### Passage
[Start of Attachment]

If you can’t – the problem is genuinely open-ended, the number of steps is unknowable, and the model needs to decide what to do next based on what it finds – then you want an agent.
The distinction maps almost perfectly to problem type:
| Problem | Output schema known? | Right pattern |
|---|---|---|
| Infrastructure YAML from requirements | Yes – Terraform / Pulumi schema | Single structured call |
| CI pipeline config | Yes – GitHub Actions / GitLab schema | Single structured call |
| AdTech audience segment definitions | Yes – DSP segment JSON | Single structured call |
| Game NPC behavior config | Yes – engine-specific format | Single structured call |
| “Debug this production incident” | No – steps unknown | Agent |
| “Research and write a report on X” | No – scope open-ended | Agent |
Workflow problems tend to masquerade as agents – the rule above is how you tell them apart.
So when DO you use agents?

[End of Attachment]

### Assigned task 1
Answer these questions from the passage above:
(a) Which pattern does the passage give as right for CI pipeline config?
(b) What reason does the passage give for "Debug this production incident" lacking a known output schema?
(c) According to the passage, what kind of problems tend to masquerade as agents?
### Assigned task 2
Please repeat the part of the passage above word for word, starting with "The distinction maps" and going on through "tell them apart.".

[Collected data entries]
[Start of Attachment]

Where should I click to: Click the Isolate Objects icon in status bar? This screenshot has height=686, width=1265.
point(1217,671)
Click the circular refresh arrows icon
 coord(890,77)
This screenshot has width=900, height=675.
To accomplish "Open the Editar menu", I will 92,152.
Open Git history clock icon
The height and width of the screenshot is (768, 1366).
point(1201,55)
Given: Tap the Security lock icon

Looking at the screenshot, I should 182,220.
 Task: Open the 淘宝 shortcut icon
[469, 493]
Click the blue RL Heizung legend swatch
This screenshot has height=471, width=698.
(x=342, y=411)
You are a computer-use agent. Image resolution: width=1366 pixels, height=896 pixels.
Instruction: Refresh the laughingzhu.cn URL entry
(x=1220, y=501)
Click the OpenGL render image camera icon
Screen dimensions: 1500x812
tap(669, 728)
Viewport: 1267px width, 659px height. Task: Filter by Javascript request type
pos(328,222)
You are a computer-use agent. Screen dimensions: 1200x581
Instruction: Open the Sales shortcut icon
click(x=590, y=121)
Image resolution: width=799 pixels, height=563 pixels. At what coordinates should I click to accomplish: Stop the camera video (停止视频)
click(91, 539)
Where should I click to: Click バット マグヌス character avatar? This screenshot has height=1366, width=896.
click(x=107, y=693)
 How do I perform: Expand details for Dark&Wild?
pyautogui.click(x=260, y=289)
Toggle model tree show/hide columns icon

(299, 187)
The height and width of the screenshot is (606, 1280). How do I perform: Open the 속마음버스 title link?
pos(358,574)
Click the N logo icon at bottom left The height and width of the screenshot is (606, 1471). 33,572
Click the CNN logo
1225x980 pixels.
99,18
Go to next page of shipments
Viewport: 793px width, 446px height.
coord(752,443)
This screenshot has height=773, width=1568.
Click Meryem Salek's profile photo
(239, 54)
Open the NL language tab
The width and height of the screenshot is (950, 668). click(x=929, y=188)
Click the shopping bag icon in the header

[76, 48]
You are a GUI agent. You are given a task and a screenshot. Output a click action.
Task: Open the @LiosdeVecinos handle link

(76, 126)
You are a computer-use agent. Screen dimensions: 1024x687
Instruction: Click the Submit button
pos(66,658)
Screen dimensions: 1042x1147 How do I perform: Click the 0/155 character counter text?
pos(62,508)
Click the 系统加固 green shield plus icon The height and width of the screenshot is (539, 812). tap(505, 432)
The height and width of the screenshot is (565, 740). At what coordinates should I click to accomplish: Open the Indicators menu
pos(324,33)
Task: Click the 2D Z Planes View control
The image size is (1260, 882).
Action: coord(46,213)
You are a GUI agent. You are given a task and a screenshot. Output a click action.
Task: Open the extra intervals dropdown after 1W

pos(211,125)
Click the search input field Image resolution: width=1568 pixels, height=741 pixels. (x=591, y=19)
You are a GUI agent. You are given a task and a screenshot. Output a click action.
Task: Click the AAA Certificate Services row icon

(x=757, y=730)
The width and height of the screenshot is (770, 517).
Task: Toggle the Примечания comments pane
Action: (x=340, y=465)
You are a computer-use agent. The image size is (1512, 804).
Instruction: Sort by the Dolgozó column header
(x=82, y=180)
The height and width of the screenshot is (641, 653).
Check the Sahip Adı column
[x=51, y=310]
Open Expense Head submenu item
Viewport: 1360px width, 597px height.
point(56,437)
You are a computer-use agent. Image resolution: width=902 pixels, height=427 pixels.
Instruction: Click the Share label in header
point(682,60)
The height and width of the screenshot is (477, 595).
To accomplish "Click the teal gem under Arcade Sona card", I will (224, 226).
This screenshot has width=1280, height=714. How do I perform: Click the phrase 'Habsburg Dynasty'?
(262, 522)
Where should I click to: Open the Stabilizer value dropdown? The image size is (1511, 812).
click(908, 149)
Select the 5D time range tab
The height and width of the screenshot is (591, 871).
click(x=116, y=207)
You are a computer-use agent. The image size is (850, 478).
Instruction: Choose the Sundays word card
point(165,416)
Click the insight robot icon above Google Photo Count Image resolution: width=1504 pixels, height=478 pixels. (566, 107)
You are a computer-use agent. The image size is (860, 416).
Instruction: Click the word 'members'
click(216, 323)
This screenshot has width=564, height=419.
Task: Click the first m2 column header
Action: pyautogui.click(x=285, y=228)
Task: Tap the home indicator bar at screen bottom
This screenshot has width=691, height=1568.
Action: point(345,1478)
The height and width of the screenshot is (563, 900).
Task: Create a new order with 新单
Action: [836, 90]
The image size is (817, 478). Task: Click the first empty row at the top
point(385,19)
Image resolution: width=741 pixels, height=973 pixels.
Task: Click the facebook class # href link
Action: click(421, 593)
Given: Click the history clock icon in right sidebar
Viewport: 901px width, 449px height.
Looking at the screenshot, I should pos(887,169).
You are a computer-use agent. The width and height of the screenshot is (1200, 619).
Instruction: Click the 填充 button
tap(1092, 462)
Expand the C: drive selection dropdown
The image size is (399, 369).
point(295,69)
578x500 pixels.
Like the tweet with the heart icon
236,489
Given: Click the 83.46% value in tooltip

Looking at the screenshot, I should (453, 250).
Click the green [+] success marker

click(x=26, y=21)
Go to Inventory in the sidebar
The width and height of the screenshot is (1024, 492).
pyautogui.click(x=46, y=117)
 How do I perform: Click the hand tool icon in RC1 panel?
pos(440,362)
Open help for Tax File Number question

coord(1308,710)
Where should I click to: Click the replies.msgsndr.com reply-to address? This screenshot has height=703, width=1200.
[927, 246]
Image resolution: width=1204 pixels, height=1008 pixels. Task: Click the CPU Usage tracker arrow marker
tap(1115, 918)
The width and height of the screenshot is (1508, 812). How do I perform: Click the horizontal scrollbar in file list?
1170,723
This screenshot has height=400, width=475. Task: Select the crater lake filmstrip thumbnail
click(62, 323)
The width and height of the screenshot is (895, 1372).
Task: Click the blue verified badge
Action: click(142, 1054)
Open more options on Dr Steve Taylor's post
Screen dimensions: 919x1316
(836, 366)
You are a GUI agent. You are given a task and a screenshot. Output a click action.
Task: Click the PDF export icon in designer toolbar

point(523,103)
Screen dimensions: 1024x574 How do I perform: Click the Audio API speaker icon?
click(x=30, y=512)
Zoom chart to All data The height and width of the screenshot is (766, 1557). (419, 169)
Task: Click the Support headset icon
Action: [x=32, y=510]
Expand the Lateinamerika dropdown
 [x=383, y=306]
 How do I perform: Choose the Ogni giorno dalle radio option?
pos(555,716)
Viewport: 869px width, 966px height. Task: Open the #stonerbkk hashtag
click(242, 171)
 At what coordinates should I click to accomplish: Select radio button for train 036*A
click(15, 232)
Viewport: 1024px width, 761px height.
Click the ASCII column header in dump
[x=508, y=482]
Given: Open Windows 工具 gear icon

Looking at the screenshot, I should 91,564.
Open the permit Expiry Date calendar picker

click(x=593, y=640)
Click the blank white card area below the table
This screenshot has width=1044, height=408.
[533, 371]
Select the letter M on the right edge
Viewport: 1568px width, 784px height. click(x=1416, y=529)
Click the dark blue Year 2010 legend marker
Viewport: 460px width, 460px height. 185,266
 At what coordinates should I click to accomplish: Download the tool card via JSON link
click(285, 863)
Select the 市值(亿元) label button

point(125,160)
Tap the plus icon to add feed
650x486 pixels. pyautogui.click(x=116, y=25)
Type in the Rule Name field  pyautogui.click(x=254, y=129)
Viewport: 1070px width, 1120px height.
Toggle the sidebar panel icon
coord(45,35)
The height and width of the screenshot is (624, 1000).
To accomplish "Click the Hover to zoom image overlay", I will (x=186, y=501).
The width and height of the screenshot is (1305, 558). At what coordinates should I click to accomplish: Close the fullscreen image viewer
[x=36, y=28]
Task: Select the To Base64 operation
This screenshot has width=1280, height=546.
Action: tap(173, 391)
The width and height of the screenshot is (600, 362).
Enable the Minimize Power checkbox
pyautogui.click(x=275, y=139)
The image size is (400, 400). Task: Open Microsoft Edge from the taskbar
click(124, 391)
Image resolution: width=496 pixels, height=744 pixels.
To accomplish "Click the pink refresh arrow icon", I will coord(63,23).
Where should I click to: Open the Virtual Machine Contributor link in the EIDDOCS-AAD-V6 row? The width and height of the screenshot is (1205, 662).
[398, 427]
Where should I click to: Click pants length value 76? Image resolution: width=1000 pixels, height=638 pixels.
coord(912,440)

[End of Attachment]

### Written response 1
(a) Single structured call
(b) The steps are unknown.
(c) Workflow problems

### Written response 2
The distinction maps almost perfectly to problem type:
| Problem | Output schema known? | Right pattern |
|---|---|---|
| Infrastructure YAML from requirements | Yes – Terraform / Pulumi schema | Single structured call |
| CI pipeline config | Yes – GitHub Actions / GitLab schema | Single structured call |
| AdTech audience segment definitions | Yes – DSP segment JSON | Single structured call |
| Game NPC behavior config | Yes – engine-specific format | Single structured call |
| “Debug this production incident” | No – steps unknown | Agent |
| “Research and write a report on X” | No – scope open-ended | Agent |
Workflow problems tend to masquerade as agents – the rule above is how you tell them apart.